Information given section start

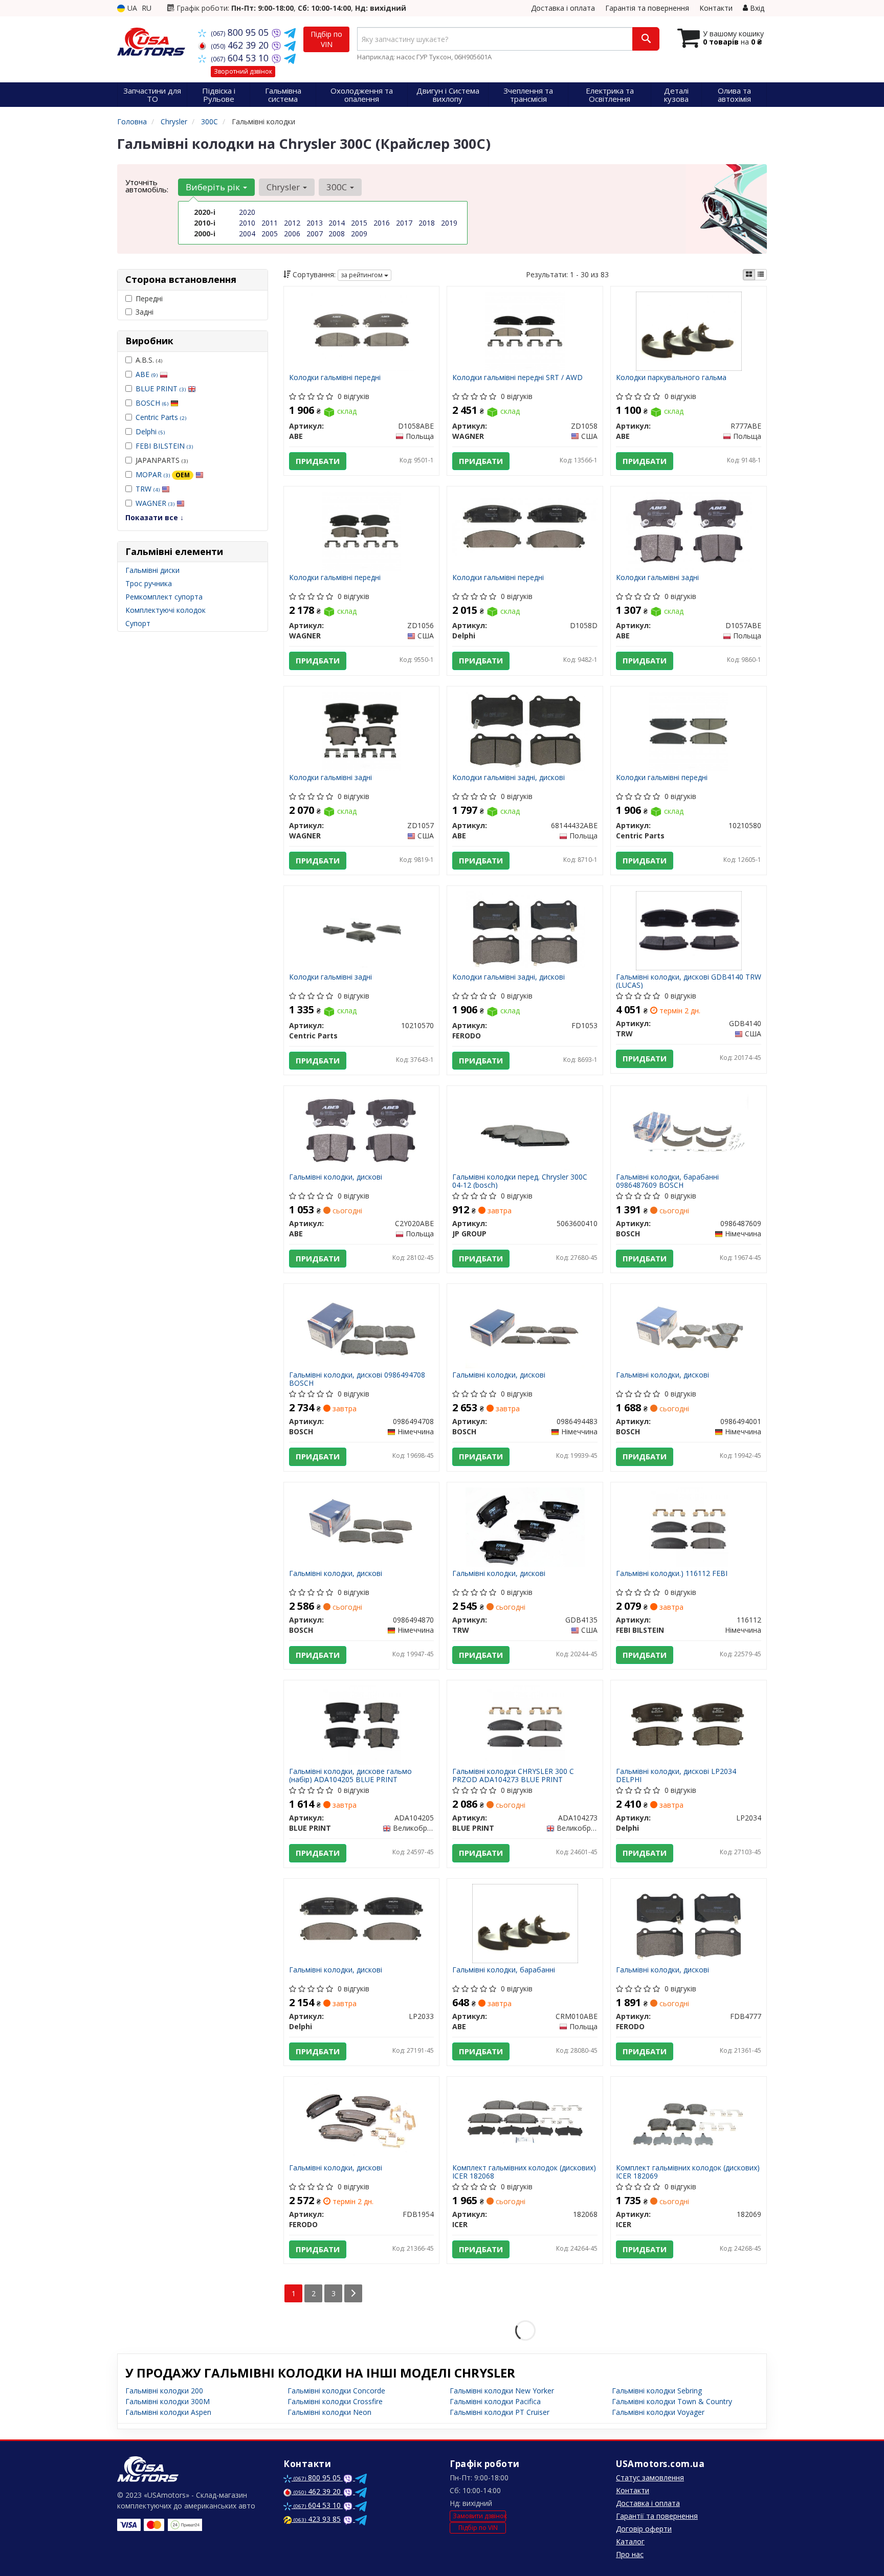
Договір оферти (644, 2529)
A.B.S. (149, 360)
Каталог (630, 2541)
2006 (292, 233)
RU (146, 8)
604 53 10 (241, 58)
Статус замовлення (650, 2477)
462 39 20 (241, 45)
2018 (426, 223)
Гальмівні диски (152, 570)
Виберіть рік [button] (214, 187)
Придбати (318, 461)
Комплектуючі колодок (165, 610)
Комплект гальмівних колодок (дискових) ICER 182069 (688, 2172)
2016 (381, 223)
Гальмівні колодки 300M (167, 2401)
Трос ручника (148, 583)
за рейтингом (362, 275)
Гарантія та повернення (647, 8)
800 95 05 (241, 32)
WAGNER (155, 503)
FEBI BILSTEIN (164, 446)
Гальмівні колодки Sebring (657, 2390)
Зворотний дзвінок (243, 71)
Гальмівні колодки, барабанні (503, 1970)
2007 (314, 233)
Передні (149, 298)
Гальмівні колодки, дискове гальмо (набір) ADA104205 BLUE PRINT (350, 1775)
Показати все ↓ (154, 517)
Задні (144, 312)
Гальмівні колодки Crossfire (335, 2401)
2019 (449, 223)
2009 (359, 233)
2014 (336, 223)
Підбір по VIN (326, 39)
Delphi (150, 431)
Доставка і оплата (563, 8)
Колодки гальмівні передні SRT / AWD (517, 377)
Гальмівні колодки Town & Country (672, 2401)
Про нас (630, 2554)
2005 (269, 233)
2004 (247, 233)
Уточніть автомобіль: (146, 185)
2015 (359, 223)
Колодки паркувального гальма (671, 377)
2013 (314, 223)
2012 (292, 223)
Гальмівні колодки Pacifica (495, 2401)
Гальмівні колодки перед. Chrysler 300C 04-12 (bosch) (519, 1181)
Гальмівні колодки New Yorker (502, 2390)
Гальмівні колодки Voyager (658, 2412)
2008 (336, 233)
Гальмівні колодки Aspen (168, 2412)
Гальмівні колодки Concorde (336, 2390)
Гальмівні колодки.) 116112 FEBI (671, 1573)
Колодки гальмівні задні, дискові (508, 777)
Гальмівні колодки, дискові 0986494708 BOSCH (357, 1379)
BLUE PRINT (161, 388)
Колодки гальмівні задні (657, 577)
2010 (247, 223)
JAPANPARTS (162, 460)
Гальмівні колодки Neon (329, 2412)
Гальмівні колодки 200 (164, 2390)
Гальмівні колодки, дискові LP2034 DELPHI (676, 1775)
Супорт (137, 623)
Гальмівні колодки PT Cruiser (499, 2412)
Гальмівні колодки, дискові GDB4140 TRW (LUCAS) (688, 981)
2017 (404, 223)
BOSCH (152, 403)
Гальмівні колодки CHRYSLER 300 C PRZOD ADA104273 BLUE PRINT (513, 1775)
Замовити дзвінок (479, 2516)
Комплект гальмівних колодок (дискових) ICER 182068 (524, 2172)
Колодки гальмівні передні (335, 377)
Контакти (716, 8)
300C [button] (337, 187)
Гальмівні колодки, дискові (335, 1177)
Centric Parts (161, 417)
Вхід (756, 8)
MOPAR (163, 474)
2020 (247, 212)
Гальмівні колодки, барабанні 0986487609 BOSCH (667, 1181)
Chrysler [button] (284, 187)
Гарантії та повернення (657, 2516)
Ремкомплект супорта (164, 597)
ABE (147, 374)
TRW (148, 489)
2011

Information given section end

Problem description – Please transcribe exactly the lines from the start of the records through the line containing "Гальмівні колодки перед.", leaving the pictures out.

Reply –
Договір оферти (644, 2529)
A.B.S. (149, 360)
Каталог (630, 2541)
2006 (292, 233)
RU (146, 8)
604 53 10 (241, 58)
Статус замовлення (650, 2477)
462 39 20 (241, 45)
2018 (426, 223)
Гальмівні диски (152, 570)
Виберіть рік [button] (214, 187)
Придбати (318, 461)
Комплектуючі колодок (165, 610)
Комплект гальмівних колодок (дискових) ICER 182069 (688, 2172)
2016 (381, 223)
Гальмівні колодки 300M (167, 2401)
Трос ручника (148, 583)
за рейтингом (362, 275)
Гарантія та повернення (647, 8)
800 95 05 (241, 32)
WAGNER (155, 503)
FEBI BILSTEIN (164, 446)
Гальмівні колодки Sebring (657, 2390)
Зворотний дзвінок (243, 71)
Гальмівні колодки, барабанні (503, 1970)
2007 (314, 233)
Передні (149, 298)
Гальмівні колодки, дискове гальмо (набір) ADA104205 BLUE PRINT (350, 1775)
Показати все ↓ (154, 517)
Задні (144, 312)
Гальмівні колодки Crossfire (335, 2401)
2019 (449, 223)
2009 (359, 233)
2014 (336, 223)
Підбір по VIN (326, 39)
Delphi (150, 431)
Доставка і оплата (563, 8)
Колодки гальмівні передні SRT / AWD (517, 377)
Гальмівні колодки Town & Country (672, 2401)
Про нас (630, 2554)
2005 (269, 233)
2004 (247, 233)
Уточніть автомобіль: (146, 185)
2015 (359, 223)
Колодки паркувального гальма (671, 377)
2013 (314, 223)
2012 (292, 223)
Гальмівні колодки Pacifica (495, 2401)
Гальмівні колодки перед. Chrysler 300C 04-12 (bosch) (519, 1181)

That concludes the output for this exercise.